Can you set out the lines below as a numbered list, skipping any blank lines and leaving the pictures out?
======
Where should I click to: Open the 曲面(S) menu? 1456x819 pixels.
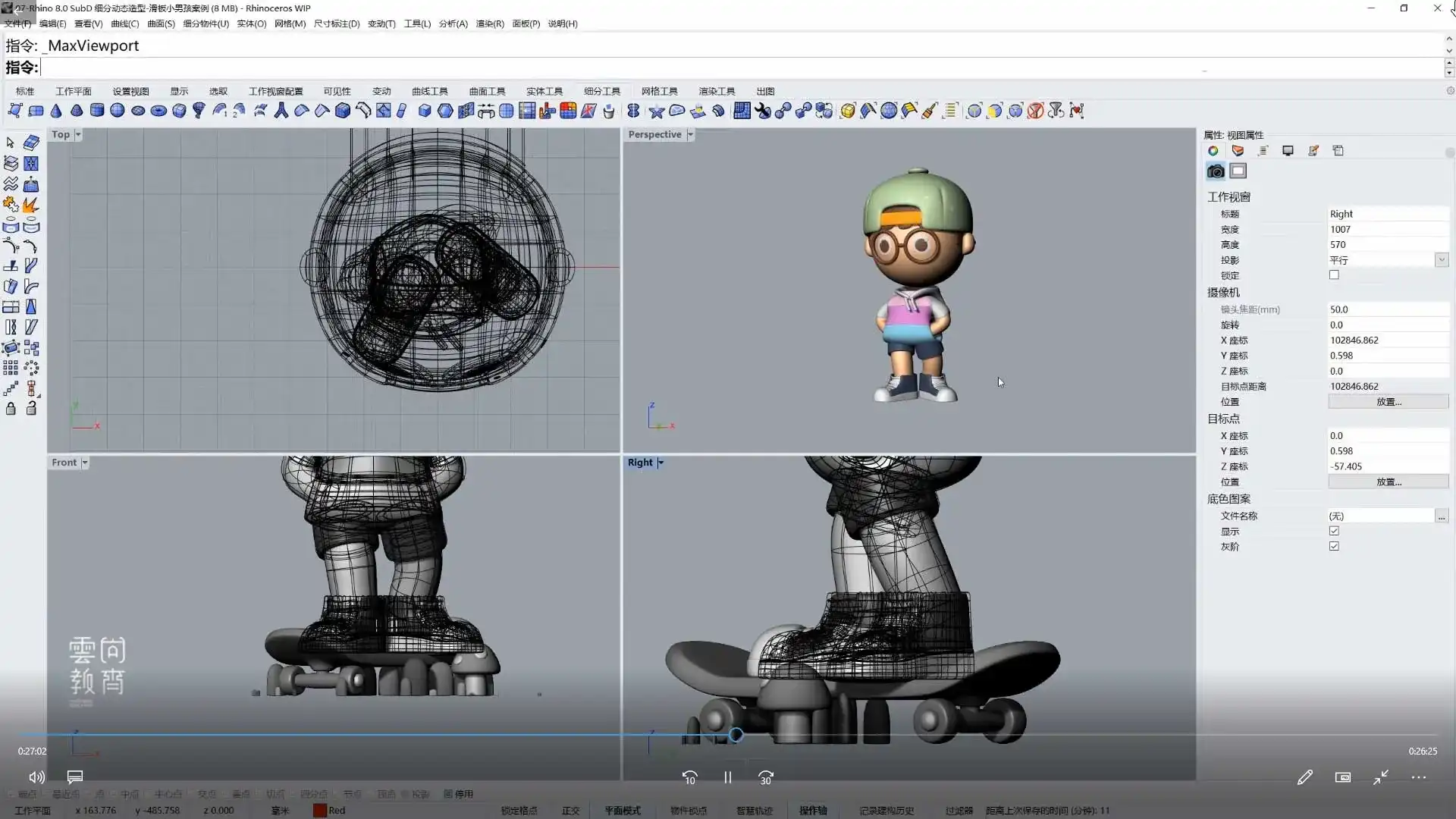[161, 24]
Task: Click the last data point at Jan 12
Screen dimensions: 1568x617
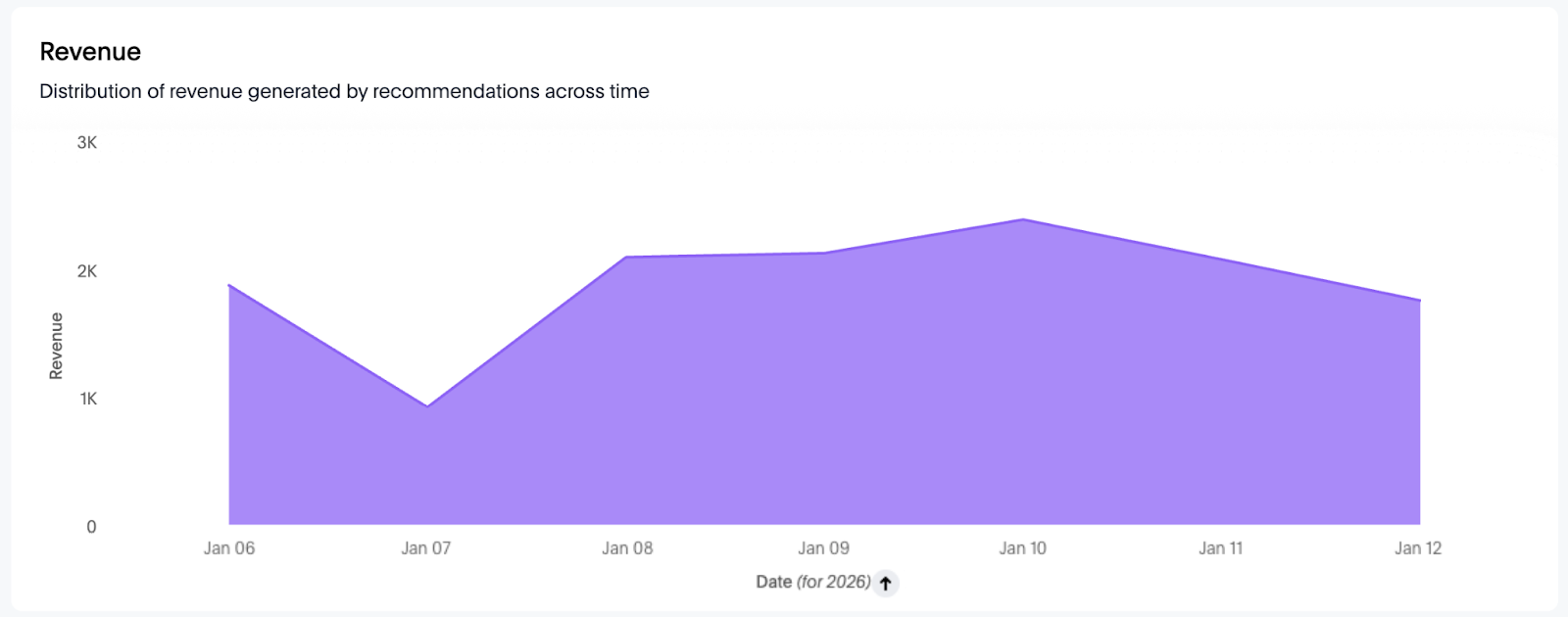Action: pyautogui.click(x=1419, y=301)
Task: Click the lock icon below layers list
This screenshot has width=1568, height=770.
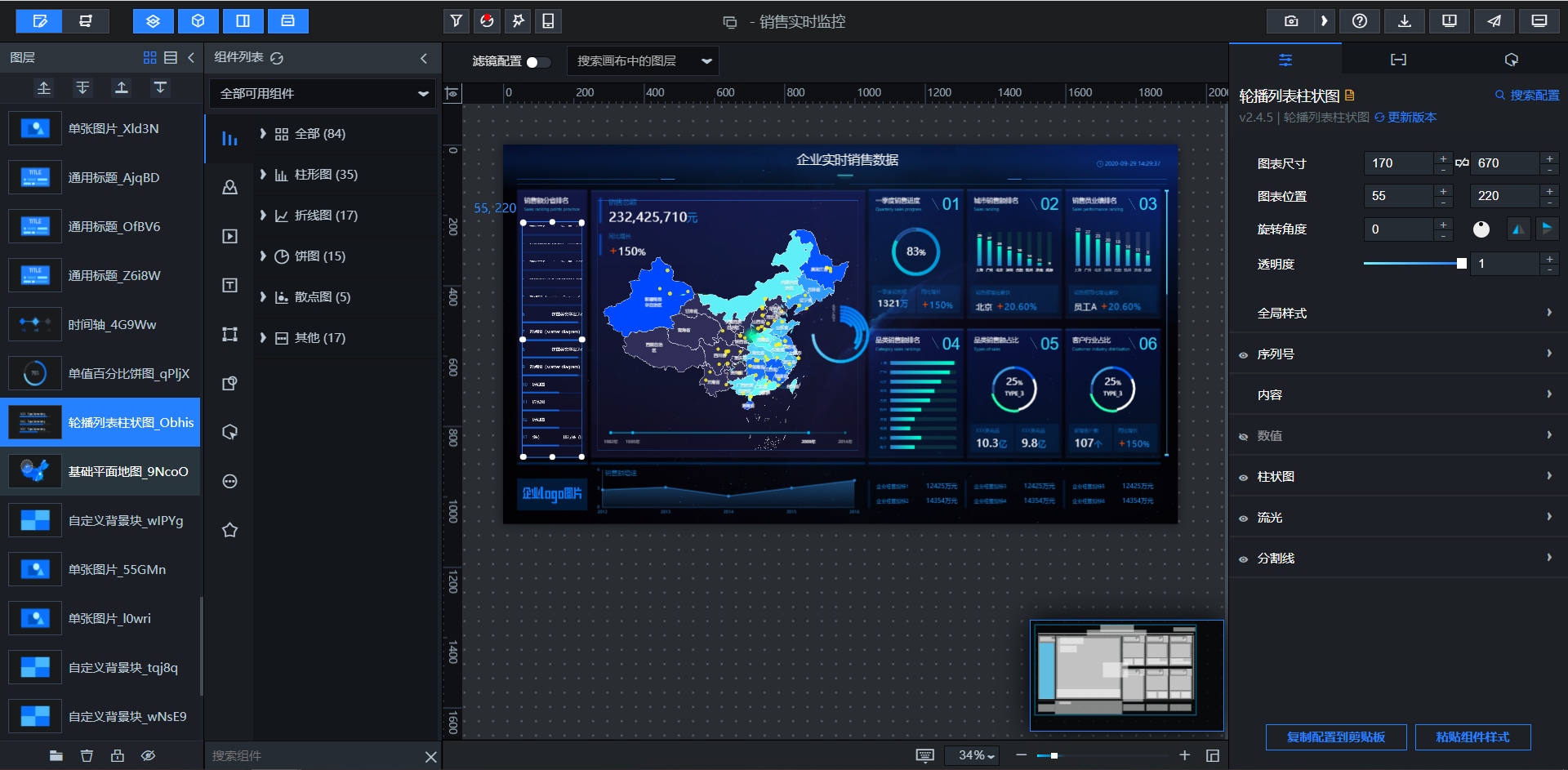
======
Exercise result
1. Where should I click to: Open the 曲面(S) menu? 1456x819 pixels.
2. [161, 24]
3. Task: Click the last data point at Jan 12
4. Screen dimensions: 1568x617
5. Action: pyautogui.click(x=1419, y=301)
6. Task: Click the lock icon below layers list
7. This screenshot has width=1568, height=770.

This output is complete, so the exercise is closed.